_TÂCHE DEMANDÉE:_ Reproduisez à l'identique toutes les lignes ci-dessous, sans y inclure les images.

(Enregistrements pour trouver des éléments affichés)
»»
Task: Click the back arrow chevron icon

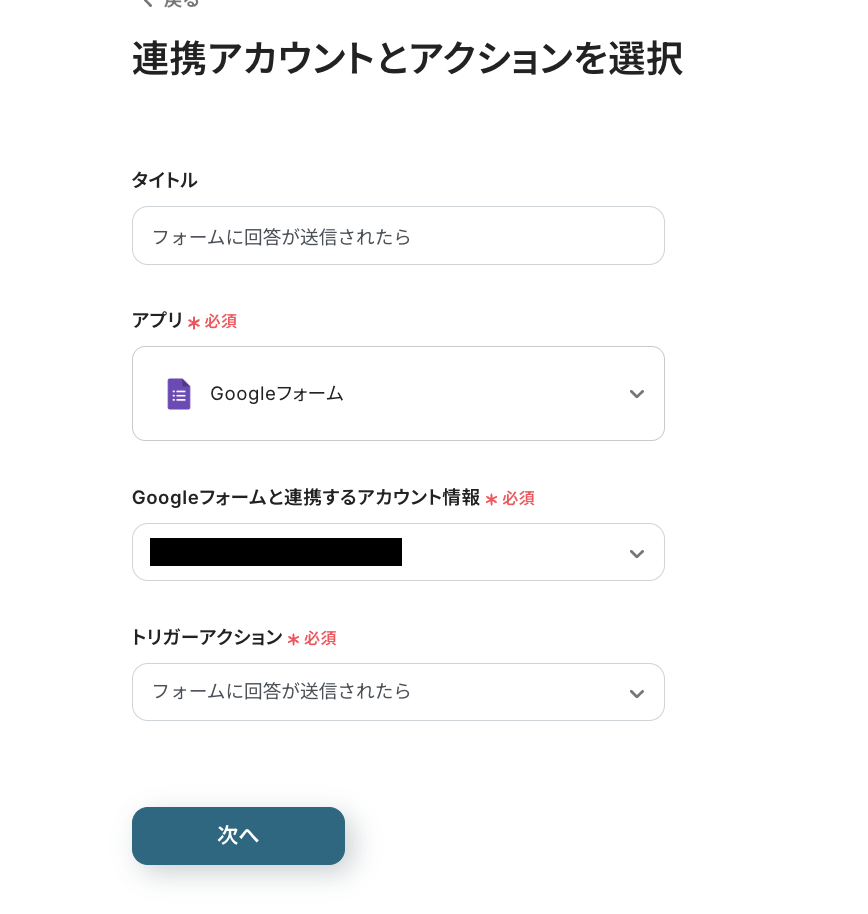Action: [146, 3]
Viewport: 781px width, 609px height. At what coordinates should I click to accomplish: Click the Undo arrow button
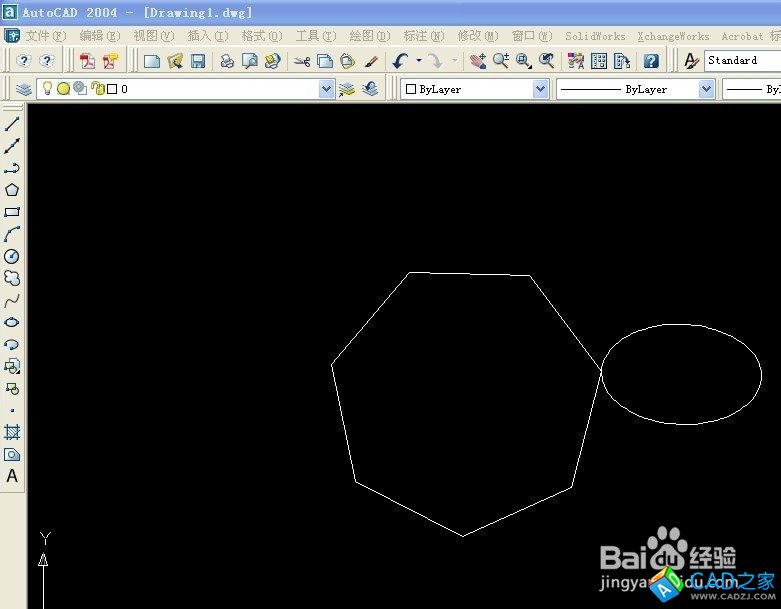400,61
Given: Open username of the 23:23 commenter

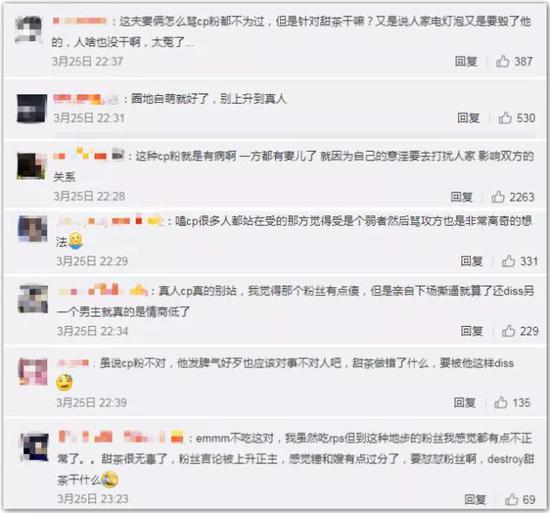Looking at the screenshot, I should click(121, 437).
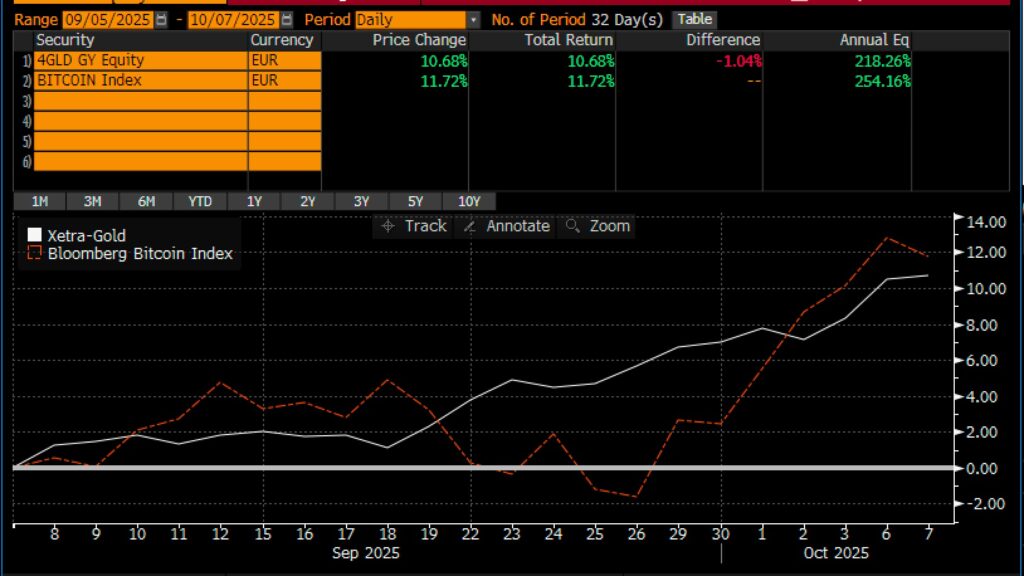This screenshot has width=1024, height=576.
Task: Select the BITCOIN Index security field
Action: tap(140, 81)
««
_RÉSULTAT DE L'EXERCICE:_
Task: Click the back arrow chevron icon

Action: [146, 3]
Viewport: 781px width, 609px height. At what coordinates should I click to accomplish: Click the Undo arrow button
400,61
Given: Open username of the 23:23 commenter

Looking at the screenshot, I should click(121, 437).
This screenshot has width=1024, height=576.
Task: Select the BITCOIN Index security field
Action: tap(140, 81)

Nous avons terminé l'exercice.